Has your baby or toddler been sleeping well for a while and then suddenly started waking in the night and or not napping or napping less? Then they might be going through sleep regression. These tend to last from two to six weeks and can be exhausting for all involved. In a nutshell it’s when your baby can’t “switch” their brain off to sleep. It’s a bit like when we as adults have a lot on our mind and we just can’t get to sleep, or wake in the middle of the night.
These can happen at any age in babies and toddlers but are most common around the following ages:
- 4 months-your baby is no longer a new-born and her sleeping habits are more adult like.
- 8-10 months: your babies mental and physical development is progressing at a very fast rate at this age and they are also likely to be cutting a few teeth as well.
- 12 months: maybe due to the same reasons as above.
- 18 months: your baby is becoming more independent at this age, might be suffering from separation anxiety and could be cutting their molars.

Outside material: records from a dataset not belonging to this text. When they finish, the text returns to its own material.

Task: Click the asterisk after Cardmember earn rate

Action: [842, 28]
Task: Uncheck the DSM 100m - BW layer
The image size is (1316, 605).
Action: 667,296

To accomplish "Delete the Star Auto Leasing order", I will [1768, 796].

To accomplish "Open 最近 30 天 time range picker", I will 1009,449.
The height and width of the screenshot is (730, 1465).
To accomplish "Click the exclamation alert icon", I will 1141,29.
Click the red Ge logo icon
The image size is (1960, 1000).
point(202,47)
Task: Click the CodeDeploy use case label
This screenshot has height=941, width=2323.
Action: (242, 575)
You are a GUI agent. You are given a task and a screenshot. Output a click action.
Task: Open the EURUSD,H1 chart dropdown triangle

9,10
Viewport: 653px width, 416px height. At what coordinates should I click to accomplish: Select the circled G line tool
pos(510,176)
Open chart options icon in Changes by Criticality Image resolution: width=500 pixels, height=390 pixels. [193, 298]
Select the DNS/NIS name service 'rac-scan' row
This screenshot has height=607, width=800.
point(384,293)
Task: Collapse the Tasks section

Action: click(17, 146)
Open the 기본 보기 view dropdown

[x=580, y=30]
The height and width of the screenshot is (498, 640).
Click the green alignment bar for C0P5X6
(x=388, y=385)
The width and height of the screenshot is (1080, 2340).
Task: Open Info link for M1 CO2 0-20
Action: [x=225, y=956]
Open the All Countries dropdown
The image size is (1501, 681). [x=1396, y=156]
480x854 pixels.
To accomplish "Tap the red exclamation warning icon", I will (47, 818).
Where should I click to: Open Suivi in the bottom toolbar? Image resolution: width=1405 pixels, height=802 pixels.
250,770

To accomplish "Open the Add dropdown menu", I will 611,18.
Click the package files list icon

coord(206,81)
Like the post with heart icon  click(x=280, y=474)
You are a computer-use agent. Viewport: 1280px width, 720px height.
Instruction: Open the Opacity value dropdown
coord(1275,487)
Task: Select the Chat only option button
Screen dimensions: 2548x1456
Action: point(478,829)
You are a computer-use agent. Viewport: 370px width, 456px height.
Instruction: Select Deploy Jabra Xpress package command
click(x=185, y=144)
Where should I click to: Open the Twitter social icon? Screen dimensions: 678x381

- 2 years: your toddler won’t be needing as much day time sleep at this stage, they might be potty training, switching to a big boy/girl bed, getting used to the idea of a new sibling. All these things might lead to sleep regression. This is also the age that many toddlers experience nightmares and maybe even night terrors.
What you can do
- Offer extra feeds if you think your child is hungry as they maybe going through a growth spurt.
- Give your child extra reassurance and cuddles. Try not to rock your child back to sleep or anything else that might turn into a bad sleep habit but a cuddle when they are upset or unsettled may help calm them.
- Play calming lullabies and lower the lights before bedtime to help your child relax.
- Have an extra nap yourself during the day so you don’t get too exhausted by the broken nights.
- Don’t panic, a sleep regression does not last forever. As long as you don’t fall into any bad sleep habits during a regression then after a few weeks your child’s sleep will hopefully be back to normal.